What we must often do is settle for a subset of those individuals that we are interested in. So, we choose just 100 undergraduate students. And what we might find is that nearly all of them slept, on average, two hours the previous night. That’s wild! We must have a serious problem on our hands!
But wait! That was only 100 students and it just so happens that they all had an exam that morning. So, they stayed up pretty late studying. Can we generalize to all undergraduates? NO! In reality, undergraduates average six hours of sleep per night. Not ideal, but hey, at least it’s something.
Remember how a statistic (like the mean) is used to describe things? Well, that’s partially true. A statistic can be used to describe a sample. When describing a population, the terminology changes. Instead, a parameter can be used to describe a population. Use the alliteration to help you remember (sample = statistic, population = paramter).
The mean can actually be a population parameter as well as a sample statistic. When studying our sleepy undergraduates, their average of two hours of sleep per night was a sample statistic. The reality, that undergraduates average six hours of sleep per night, was a population parameter (though remember that we rarely know true parameters). They were pretty different!
When we are making generalizations about populations from samples, we always run the risk of making mistakes. Let that both be a reason why statistical analyses are useful and why we should be cautious with them. Statistical analysis can help us quantify and account for our errors, but it can also yield errors itself. Kinda meta, right? It can be tricky to talk about. That’s part of why we’ve had hundreds of years of debate on the subject1.
2.3 Probability
We use probability to quantify our uncertainty (uncertainty can come from errors or just variability). It’s also worth knowing that there have been decades of ongoing debate regarding what probability truly means2. Probabilities can be said to measure tendencies or long-term frequencies. Saying that something has \(.80\) probability implies that, over time, it will occur in \(8/10\) instances. Some translate it as an “\(80\)% chance.” Regardless, these debates will not likely influence the use of probabilities at beginner levels of statistical analysis.
Probability notation follows a simple format: \(P(X) = p\) where \(P\) indicates probability, \(X\) indicates what the probability refers to, and \(p\) is the value of the probability. For example, the probability that the sun will rise tomorrow can be written as \(P(sun\ rising) = .99\).

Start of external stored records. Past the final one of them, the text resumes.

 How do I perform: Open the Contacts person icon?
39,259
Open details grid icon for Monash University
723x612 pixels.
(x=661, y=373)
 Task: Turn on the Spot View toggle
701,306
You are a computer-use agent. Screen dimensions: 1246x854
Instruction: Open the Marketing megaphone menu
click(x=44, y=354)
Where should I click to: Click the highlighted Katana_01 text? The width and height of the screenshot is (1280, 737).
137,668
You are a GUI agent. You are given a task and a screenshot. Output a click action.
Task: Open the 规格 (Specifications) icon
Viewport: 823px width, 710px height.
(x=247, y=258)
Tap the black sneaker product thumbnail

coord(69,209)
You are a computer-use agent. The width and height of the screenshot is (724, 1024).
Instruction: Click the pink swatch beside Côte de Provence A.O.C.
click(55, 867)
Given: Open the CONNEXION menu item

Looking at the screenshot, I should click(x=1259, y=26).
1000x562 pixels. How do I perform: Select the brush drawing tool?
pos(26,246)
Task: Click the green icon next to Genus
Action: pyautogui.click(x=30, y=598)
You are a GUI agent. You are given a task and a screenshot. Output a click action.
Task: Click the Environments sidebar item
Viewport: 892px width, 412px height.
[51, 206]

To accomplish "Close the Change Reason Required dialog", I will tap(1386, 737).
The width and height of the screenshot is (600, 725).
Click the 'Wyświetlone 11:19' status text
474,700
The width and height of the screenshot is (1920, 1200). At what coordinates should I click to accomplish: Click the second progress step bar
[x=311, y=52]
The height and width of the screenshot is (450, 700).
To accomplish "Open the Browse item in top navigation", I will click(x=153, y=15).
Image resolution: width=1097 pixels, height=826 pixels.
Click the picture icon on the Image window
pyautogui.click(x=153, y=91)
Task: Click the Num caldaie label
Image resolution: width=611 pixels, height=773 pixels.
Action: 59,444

We also talk about conditional probabilities, which refer to probabilities given some condition. These are written similarly: \(P(X\ |\ Y) = p\). For example the probability that you are in a statistics course given that you are reading this can be written as \(P(You\ are\ in\ statistics\ |\ You\ are\ reading\ this) = 1.00\). The given is the condition, and is written after the vertical bar \(|\) in the parentheses.
2.4 Notation
To succeed in statistical analysis, you need to be familiar with the notation used. Here are some common symbols:
Symbol | Meaning | Example |
---|---|---|
\(\large \bar X\) | Mean | \(\large \bar X = \frac{X_1 + X_2 + X_3}{3}\) |
\(\large \sum X\) | Sum | \(\large \sum X = X_1 + X_2 + X_3\) |
\(\large \hat X\) | Estimate | \(\large \hat s = \sigma\) |
Subscripts are often used to identify specific things when there are more than one of that thing. You will find that \(H\) stands for hypothesis, and the subscripts on \(H_0\) and \(H_1\) tell us which hypothesis. Further, \(\bar X_a\) and \(\bar X_b\) are both means, but refer to different means.
2.5 Controversy
Statistical analysis is not without its faults. Over the years a number of statistics have actually led individuals farther from the truth.